По распоряжению наркома Ежова, начальникам управлений и отделов НКВД предоставлено право выносить приговора по некоторым делам. Вот вы и осуждены приказом начальника нашего управления, товарища Булаха, — снова любезно и сладко улыбаясь, объяснил мне следователь.
— На сколько лет? — растерянно спросил я.
Он порылся в ящике стола и вынул небольшой, похожий на ленточку листок бумаги с криво отпечатанными на машинке буквами.
На секунду я впился глазами в бумагу, а затем бессильно уронил ее на колени. В ней были страшные своим значением и неожиданностью для меня слова:
"…приказом начальника Краевого управления НКВД приговаривается к расстрелу…
— Как… же… так? — рвущимся голосом прошептал я, медленно поднимая глаза на следователя.

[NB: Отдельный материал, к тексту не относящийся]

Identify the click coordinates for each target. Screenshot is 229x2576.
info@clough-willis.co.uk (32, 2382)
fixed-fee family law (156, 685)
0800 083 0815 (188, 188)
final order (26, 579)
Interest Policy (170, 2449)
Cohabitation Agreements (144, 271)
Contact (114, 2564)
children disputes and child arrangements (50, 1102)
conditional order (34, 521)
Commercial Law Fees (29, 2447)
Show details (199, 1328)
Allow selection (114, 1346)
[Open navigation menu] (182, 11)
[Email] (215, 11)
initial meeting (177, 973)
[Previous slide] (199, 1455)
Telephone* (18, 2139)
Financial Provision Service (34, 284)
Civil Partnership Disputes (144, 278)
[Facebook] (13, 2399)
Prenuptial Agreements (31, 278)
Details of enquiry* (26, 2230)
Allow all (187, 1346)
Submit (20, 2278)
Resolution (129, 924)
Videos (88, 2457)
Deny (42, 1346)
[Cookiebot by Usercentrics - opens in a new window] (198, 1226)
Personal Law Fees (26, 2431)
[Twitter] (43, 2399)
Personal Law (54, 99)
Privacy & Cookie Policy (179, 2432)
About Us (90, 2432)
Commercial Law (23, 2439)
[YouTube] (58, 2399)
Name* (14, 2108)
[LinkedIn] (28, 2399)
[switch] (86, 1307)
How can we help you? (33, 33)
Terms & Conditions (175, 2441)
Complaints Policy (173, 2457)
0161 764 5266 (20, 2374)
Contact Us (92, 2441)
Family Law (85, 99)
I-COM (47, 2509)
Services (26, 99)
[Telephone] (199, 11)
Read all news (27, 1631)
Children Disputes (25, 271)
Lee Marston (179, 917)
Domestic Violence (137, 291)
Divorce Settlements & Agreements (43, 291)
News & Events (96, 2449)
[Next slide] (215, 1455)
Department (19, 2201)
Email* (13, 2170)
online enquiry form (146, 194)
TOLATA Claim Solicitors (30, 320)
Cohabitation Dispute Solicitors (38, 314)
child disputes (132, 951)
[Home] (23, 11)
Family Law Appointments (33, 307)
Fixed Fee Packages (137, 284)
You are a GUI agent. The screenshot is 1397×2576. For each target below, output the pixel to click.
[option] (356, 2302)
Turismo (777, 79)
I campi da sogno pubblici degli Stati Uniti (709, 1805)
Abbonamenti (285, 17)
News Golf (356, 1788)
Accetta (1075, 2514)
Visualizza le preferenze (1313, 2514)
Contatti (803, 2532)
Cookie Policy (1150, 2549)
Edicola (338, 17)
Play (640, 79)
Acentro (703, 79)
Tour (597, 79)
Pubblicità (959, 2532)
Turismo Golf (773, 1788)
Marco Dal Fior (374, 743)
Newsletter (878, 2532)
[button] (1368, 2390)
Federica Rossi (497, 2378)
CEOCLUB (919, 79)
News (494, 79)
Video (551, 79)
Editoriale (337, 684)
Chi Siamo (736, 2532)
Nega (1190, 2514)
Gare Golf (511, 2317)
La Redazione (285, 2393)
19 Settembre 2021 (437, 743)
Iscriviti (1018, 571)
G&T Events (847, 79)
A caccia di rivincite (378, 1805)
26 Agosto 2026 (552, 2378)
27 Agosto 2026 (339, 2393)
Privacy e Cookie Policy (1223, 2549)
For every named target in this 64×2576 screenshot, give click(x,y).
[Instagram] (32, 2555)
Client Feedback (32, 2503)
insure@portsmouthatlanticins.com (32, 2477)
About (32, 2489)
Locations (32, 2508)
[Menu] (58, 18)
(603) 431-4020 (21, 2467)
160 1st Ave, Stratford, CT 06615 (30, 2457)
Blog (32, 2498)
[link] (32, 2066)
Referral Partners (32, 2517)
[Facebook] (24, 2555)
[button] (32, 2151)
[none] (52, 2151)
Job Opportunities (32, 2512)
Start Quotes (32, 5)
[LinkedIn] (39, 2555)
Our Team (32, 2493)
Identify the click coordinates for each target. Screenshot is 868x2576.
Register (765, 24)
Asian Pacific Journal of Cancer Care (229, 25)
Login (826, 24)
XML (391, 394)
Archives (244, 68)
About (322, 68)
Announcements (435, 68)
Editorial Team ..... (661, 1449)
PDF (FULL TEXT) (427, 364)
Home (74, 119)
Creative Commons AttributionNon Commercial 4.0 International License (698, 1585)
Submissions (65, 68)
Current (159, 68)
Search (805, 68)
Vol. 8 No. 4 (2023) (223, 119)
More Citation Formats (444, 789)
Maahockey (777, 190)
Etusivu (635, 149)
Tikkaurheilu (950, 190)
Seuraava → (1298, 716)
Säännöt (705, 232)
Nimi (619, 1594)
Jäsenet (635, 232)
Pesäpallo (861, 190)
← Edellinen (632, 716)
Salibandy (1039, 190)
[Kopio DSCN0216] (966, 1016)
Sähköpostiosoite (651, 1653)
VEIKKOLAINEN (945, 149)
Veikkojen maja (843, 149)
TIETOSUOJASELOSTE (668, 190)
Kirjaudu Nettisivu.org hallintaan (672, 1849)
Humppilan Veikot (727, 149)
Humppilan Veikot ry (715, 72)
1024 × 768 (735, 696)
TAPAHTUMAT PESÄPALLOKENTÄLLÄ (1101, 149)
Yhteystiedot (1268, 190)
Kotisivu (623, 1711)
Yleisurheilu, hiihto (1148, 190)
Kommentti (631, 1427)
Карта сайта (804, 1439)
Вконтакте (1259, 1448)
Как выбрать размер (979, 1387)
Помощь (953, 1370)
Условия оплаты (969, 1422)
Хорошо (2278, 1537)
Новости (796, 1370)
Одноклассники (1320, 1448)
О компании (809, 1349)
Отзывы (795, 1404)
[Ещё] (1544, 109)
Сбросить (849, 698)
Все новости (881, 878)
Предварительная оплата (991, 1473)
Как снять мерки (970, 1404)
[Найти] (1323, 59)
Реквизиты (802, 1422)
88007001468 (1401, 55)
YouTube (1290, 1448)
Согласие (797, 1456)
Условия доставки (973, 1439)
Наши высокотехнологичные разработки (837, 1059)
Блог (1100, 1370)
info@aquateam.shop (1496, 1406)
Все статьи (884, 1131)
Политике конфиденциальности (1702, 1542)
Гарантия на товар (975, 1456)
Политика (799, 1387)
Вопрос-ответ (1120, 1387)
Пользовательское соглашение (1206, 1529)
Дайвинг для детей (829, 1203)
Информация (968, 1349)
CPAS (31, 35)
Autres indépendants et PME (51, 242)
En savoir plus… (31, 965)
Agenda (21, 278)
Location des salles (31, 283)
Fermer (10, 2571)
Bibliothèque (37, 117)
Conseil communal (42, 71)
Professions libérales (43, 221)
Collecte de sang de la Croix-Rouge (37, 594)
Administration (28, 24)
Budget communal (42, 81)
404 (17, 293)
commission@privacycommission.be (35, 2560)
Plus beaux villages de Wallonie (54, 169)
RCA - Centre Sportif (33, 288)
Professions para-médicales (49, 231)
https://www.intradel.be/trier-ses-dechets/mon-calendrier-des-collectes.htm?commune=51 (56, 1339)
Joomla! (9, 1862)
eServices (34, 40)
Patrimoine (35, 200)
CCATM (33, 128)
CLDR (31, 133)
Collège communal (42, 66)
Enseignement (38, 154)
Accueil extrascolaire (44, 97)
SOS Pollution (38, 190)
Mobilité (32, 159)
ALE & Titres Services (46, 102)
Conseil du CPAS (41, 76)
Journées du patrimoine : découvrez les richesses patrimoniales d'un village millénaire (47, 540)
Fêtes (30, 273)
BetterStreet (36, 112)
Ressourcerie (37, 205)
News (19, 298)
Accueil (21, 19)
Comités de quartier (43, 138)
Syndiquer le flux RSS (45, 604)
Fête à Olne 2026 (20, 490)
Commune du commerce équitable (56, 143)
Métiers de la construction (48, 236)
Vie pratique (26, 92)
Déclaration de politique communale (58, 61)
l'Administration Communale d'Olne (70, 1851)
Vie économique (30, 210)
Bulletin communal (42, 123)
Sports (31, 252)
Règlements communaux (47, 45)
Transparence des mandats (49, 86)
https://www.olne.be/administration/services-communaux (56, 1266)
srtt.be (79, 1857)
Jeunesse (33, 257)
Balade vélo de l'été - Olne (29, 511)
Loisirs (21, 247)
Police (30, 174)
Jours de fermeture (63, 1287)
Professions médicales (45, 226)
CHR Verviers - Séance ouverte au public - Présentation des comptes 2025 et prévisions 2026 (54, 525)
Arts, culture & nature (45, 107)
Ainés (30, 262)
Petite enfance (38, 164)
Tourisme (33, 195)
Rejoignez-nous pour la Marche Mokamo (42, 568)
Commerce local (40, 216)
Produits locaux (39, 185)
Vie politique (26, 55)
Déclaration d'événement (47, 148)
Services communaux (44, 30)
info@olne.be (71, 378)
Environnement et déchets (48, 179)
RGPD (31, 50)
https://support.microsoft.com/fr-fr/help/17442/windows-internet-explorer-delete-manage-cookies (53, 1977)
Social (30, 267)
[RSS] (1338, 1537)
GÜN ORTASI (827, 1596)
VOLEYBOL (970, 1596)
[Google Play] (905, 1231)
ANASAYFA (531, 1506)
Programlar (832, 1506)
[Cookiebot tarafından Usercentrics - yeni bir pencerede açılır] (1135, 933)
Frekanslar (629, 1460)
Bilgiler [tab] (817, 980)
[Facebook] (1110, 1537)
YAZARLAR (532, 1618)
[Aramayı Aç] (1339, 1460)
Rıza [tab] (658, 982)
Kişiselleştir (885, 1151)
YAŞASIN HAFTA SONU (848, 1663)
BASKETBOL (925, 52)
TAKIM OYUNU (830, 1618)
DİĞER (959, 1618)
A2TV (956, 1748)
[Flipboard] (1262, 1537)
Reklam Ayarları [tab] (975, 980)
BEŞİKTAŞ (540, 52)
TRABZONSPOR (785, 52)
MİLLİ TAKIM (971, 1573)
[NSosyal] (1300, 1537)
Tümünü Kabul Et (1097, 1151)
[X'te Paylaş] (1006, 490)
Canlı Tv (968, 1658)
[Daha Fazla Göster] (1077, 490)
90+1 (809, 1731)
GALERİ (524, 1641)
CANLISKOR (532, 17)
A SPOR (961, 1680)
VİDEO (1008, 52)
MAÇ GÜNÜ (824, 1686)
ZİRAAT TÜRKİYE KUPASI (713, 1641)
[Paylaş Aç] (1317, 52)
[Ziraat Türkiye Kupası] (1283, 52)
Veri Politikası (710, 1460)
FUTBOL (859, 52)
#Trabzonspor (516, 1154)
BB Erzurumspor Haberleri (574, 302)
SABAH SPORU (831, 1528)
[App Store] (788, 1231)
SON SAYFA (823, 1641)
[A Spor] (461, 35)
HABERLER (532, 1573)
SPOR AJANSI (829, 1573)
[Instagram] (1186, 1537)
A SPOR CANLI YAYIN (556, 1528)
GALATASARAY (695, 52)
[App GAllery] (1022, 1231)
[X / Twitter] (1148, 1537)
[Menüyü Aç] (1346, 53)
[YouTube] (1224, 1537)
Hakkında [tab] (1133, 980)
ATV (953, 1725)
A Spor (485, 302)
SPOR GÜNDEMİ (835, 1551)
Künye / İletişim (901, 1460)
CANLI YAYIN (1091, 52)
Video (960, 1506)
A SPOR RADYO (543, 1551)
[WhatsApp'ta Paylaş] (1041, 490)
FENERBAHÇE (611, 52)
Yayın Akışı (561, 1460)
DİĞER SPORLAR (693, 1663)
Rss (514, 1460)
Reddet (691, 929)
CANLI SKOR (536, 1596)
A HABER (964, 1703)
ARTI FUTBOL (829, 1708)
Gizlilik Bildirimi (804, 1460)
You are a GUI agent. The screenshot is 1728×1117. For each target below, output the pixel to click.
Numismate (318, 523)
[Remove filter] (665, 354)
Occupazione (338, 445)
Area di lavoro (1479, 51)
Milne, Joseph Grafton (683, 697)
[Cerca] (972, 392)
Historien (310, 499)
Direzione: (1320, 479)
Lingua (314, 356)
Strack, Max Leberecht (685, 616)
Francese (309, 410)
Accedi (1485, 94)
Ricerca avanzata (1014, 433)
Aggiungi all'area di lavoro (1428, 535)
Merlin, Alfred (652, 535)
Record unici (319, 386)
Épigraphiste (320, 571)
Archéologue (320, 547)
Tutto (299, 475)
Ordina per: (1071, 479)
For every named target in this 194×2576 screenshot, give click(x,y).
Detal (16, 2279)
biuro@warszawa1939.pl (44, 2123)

— А вы на что же надеялись? Думали, что за все ваши преступления мы вас отпустим с миром домой? — насмешливо спросил он.
Улыбка сползла совсем с его физиономии и, сквозь стеклышки пенснэ, из глаз-слив на меня смотрела жестокость закоренелого чекиста. Весь в холодном поту, с дрожащими руками и коленями, сидел я пред ним. Мне все еще не верилось, что случившееся сейчас может быть правдой; я надеялся, сам не зная на что.
Рука Островерхова потянулась к кнопке звонка и нажала дважды. В кабинет вошли двое конвоиров. Следователь равнодушно и небрежно, как на использованную и уже ненужную вещь, указал им на меня:
— В камеру подрасстрельных! Сопроводиловку получите в комендатуре…
Конец первой части
Ставрополь-Рим-Буэнос Айрес. 1939-53 г.г.
ЧАСТЬ ВТОРАЯ СМЕРТНИКИ
Незаметно эта вещь вряд ли пройдет, если только у читателей и критики хватит мужества вчитаться (возможно и то: увидят, что тут расстреливают, и обойдут сторонкой).
В. Г. Короленко
В нашей стране счастливы только мертвые.
Надпись на стене
Глава 1 НОЧЬ ОЖИДАНИЯ
Случилось то, чего я не ждал, но что неизбежно, неотвратимо должно было случиться.
Я в камере смертников или, — как их называют энкаведисты, — подрасстрельных. Привели меня сюда прямо с последнего допроса у следователя Островерхова.
Велики мои преступления перед советской властью и большевистской партией: измена родине, активное участие в деятельности контрреволюционной организации, вредительство, шпионаж и подготовка свержения правительства. За это не может быть наказания меньше, чем расстрел с предшествующим ему заключением в камере смертников.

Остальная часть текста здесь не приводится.